Workplace Sexual Harassment

Review of Sexual Harassment in the Workplace
Sexual harassment is defined as the threatening or offensive behavior of a person who regularly makes sexual comments or touches someone in a sexual way. (Merriam-Webster Online Dictionary, 2010) With this being said, it is critical to a company’s reputation and success that it is handled swiftly and without bias to either the person accused of the harassment or the victim. Sexual harassment can be classified into a couple of categories. One category is called quid pro quo, when translated into English from Latin, it means something for something. (Merriam-Webster Online Dictionary, 2010) If you will do something for me, I will do something rewarding for you. Usually this type of harassment comes from someone that has power over you, such as a manager or supervisor. It is illegal, whether the victim submits to it or resists it.

Another classification is hostile environment sexual harassment. This can happen when a person is subjected to offensive language, sexually suggestive pictures, explicit graffiti, or even unwanted gestures. The list can go on and on. Anyone can be responsible for this type of harassment, co-workers, supervisors, or even customers. A single incident is usually not considered harassment unless it was really appalling. Whichever way you choose to define it, sexual harassment will not and cannot be accepted in the workplace.

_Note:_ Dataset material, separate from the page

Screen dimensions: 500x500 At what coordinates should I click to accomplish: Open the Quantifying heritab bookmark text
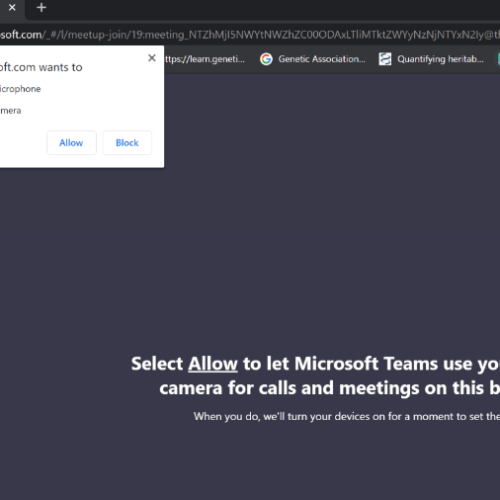(x=440, y=59)
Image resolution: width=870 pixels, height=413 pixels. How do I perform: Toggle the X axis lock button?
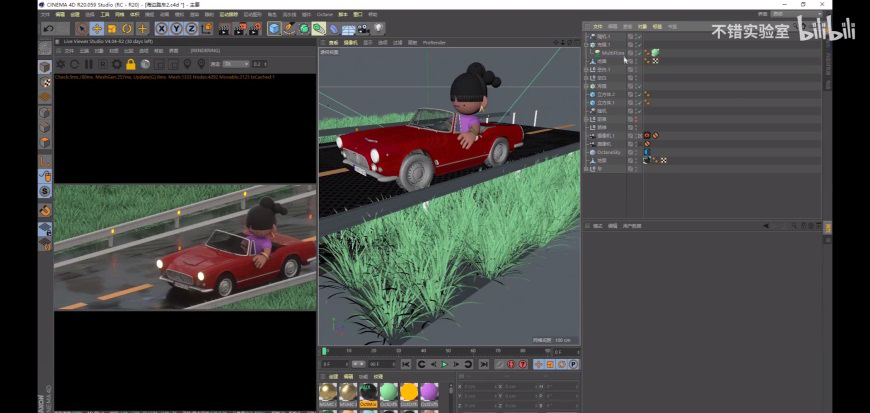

Frank is notorious around the office for flirting with his female coworkers. In Frank’s conversation with Mary in the break room, it is unmistakably clear that he sought after Mary to go out with him in order to approve her expense report. He also implies that she did something sexual to land the account, and now he wanted her to do the same favors for him. This case is a perfect example of quid pro quo. This situation is a clear violation of Mary’s civil rights. Title VII of the Civil Rights Act of 1964 states: “It shall be an unlawful employment practice for an employer to fail or refuse to hire or to discharge any individual, or otherwise to discriminate against any individual with respect to his compensation, terms, conditions, or privileges of employment, because of such individual’s race, color, religion, sex, or national origin.” (United States Equal Employment Opportunity Commission, EEOC, 2010)

There are a number of things that employers can do to limit or even negate their liability. They must first establish a strict policy on sexual harassment. They must make sure that they educate their employees about the types of harassment and how to go about reporting an incident. They must also make sure the policy is visible, and let all employees know that all claims will be taken seriously and investigated to the fullest extent. The employer also needs to make understood that any violation of this policy will have harsh consequences. Once an employee makes a claim, the employer must make sure they investigate the claim quickly, and make sure they talk to everyone involved in the incident. Depending on the outcome, immediate action should be taken, and the employees involved should be notified promptly.

Refusal of a company to establish and adhere to a sexual harassment policy could be detrimental. When a supervisor or manager abuses their authority, the company’s image is hurt. Their employee’s trust is lost. The company could lose customers and profits if a case is lost in court. In 2009, the EEOC received 12,696 reports of sexual harassment. Out of those, 11,948 were resolved either by settlements, successful/unsuccessful conciliation, withdrawals with benefits, administrative closures, or reasonable cause. Just the monies paid to employees totaled $51.5 million dollars. (EEOC, 2010) That does not include any court costs or attorney’s fees.

I think the best course of action for settling this case between Frank and Mary is to terminate Frank. Frank has abused his authority. He is a volatile liability, and his negative attributes outweigh his positive elements. Swift and harsh action is needed to keep the trust of the employees, to establish the discipline policy, and as well as to reiterate the zero tolerance standard on sexual harassment. Mary needs to be assured that she is safe from retaliation, and she did the right thing by bringing it to the attention of the Human Resources department. This course of action will also limit the liability of the company should Mary choose to further this investigation. The courts now have adopted a doctrine called respondeat superior. This is Latin for let the master answer. (The Free Online Dictionary, 2010) This means that an employer will be held liable for whatever actions their employees take, whether the employer knew about them or not.

Sexual harassment is a touchy subject. An employer has to be proactive and affirmative in order to maintain order and hopefully prevent this type of harassment from happening in the workplace. Employers should give additional training to their supervisors and managers to ensure that they achieve a comprehensive knowledge of sexual harassment, and what the ramifications are if they choose to ignore the policies set in place. If everyone works together, follows the written policies, and keeps a pleasant atmosphere in the office, maybe one day sexual harassment will be eradicated.